C’è un movimento bello, anzi sublime nell’ultima parte della leggenda tratta dal Commiato di Mosè. Mosè, a cui Dio ha annunziato la prossima fine, non sa rassegnarsi alla morte prima d’aver posto il piede nella terra promessa. Il gran legislatore, il confidente del Santo tenta aggrapparsi alla vita, tenta strappare al Jehova un brevissimo tempo di sosta. Che indefinito terrore dell’ignoto scaturisce da tutti quegli argomenti, da tutti quei sotterfugi ch’egli presenta al Santo per allontanare l’esecuzione della terribile sentenza!
Mosè. Fa che io non muoia, ma viva e meni l’opera dell’Eterno!
Dio. Se tu rimanessi in vita egli errerebbe per te, ti farebbero Dio e ti adorerebbero…. Sei tu più grande di Abramo che io per dieci anni ho sperimentato?
Mosè. Da lui uscì Ismaele, i cui figliuoli condurranno i tuoi a perdizione…
Dio. Ti ho io per nulla detto di uccidere l’Egiziano?
Mosè. Signore del mondo! Dammi licenza di dirti una sola cosa.
Dio. Di’.
Mosè. E tu hai pure ucciso tutti i primogeniti di Egitto. E io per un solo egiziano i’ mi morrò.
Dio. Ma sei tu forse a me somigliante? Io fo morire e risuscito.
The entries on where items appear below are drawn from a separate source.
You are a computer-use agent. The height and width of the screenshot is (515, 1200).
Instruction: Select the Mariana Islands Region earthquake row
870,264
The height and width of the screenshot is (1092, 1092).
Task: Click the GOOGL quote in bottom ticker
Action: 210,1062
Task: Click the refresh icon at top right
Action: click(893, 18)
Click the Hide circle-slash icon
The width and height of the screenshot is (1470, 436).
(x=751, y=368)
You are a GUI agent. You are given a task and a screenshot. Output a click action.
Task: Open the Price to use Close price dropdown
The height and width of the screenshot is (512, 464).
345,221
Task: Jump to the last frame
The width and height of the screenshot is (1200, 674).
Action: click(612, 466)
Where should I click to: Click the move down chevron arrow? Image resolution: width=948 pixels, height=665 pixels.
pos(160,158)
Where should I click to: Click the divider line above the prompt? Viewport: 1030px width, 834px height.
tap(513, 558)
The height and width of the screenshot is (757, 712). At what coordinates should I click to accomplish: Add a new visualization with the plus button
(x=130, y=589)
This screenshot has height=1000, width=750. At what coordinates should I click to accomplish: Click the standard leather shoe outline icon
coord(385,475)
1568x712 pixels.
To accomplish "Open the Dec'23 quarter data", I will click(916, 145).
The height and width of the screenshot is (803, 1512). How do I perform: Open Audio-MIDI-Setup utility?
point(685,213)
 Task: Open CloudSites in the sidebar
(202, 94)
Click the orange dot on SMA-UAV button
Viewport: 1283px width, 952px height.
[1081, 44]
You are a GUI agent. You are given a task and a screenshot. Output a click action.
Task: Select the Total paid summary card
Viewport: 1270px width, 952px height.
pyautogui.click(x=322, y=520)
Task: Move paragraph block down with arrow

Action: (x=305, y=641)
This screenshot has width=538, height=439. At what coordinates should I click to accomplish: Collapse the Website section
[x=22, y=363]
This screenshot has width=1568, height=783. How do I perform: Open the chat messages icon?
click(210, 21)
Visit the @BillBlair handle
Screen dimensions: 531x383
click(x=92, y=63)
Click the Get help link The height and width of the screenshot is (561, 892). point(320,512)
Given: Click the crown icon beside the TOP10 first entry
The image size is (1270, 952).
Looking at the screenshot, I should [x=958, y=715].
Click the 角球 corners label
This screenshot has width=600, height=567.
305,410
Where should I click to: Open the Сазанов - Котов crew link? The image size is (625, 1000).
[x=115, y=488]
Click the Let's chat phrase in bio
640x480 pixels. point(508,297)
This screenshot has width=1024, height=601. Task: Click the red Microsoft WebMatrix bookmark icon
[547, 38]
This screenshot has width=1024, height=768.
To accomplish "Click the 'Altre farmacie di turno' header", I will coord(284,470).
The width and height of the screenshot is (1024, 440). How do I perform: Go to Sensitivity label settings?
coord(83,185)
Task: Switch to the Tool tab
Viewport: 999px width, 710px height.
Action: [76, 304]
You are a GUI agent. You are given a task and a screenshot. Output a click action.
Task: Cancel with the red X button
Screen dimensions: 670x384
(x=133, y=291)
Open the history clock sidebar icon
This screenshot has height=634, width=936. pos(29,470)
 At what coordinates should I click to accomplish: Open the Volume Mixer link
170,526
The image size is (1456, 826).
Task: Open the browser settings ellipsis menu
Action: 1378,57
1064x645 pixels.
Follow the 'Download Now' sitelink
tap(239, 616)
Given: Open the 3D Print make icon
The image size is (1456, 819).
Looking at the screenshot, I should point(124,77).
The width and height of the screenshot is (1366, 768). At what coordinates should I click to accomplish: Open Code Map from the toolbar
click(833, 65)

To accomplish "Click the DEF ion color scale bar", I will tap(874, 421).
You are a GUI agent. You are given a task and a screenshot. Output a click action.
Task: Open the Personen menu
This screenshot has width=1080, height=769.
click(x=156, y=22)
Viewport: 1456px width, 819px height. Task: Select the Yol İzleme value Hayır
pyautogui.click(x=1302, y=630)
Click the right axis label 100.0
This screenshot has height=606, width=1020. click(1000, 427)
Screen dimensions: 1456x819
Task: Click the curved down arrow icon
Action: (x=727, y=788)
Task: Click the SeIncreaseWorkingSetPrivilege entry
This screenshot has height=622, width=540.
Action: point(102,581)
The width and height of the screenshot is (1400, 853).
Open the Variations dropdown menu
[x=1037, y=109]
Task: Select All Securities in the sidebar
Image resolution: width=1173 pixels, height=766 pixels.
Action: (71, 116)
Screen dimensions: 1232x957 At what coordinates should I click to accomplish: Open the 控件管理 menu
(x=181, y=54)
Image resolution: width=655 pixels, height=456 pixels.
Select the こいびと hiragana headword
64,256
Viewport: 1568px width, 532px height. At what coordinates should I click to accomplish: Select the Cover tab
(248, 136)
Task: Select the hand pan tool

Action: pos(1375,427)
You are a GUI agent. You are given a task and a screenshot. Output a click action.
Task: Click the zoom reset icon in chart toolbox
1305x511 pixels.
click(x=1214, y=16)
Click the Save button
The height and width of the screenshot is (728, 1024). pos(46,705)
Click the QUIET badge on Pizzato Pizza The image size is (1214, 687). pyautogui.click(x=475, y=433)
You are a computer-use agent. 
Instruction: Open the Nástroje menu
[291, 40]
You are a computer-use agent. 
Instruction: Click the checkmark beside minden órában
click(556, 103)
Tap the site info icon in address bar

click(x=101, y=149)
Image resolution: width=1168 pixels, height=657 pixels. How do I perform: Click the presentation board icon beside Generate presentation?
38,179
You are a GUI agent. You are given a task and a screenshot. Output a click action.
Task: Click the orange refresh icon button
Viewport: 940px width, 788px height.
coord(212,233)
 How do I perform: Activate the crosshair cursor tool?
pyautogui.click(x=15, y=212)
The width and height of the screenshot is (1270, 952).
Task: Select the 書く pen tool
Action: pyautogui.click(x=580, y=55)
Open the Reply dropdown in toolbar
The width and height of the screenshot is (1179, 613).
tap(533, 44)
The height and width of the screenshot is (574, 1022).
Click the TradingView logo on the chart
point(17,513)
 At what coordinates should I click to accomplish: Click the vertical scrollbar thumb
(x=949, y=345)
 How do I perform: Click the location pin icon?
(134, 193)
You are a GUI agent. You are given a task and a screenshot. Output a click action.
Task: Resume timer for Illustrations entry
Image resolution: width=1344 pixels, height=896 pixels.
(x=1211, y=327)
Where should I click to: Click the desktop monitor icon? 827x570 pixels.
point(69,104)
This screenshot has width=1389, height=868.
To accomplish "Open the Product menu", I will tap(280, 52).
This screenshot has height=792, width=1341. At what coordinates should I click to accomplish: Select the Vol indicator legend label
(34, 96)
Ma le ore son contate. D’ora in ora una voce del cielo annunzia a Mosè: tu non hai della vita di questo mondo se non quattr’ore: tu non hai di cotesta vita mondana se non tre ore. Pure Mosè insiste: Signore del mondo! Lascia che io duri a guisa d’uccello che vola ai quattro punti della terra, e coglie in terra suo vitto e bee acqua di fiume e a sera si ritorna al suo nido. E la voce del cielo torna a ripetere: O Mosè, a che ti crucci? Tu non hai di mondana vita se non mezz’ora! Quando il momento fatale è giunto, nè Gabriele, nè Michele, nè Zangariele si sentono il coraggio di staccare dal corpo la grande anima di Mosè. Samaele, che si mostra più coraggioso di essi, è abbacinato dallo splendore degli occhi del moribondo e torna a Dio senza l’anima di Mosè.
Dio. Dov’è egli? Che rechi tu?
Samaele. Non posso.
Non c’è ancora che un mezzo minuto per l’ora fatale e conviene che venga Dio stesso in persona per strappare con un bacio al corpo del suo Giusto l’anima che pregava anch’essa: Signore! lasciami qui dentro: lasciami al mio posto.
Ma questo sentimento così sublime d’un indefinito terrore della morte e del nulla, il rabbino lo riduce quasi artifiziale a furia di distinzioni, di argomentazioni, di sottigliezze, e ne diminuisce la grandiosa solennità. Perchè? Perchè lui non ha la potente energia della forma; perchè il sentimento non è così caldo in lui che si trasformi, si condensi, si riduca cosa vivente, un organismo esistente per sè stesso, libero da impacci morali e teologici.
Da questo volume si potrebbero trarre altri esempi ed altri raffronti: mi manca lo spazio per farlo. Ma quello che ho potuto accennare è sufficiente. È una prova di più, che nell’arte, in qualunque grado di forme, la sola cosa importante, la sola cosa assolutamente necessaria, è l’organismo, è la vita. Il resto c’è naturalmente, per sottinteso, e potrebbe anche non esserci: la vita giustifica tutto.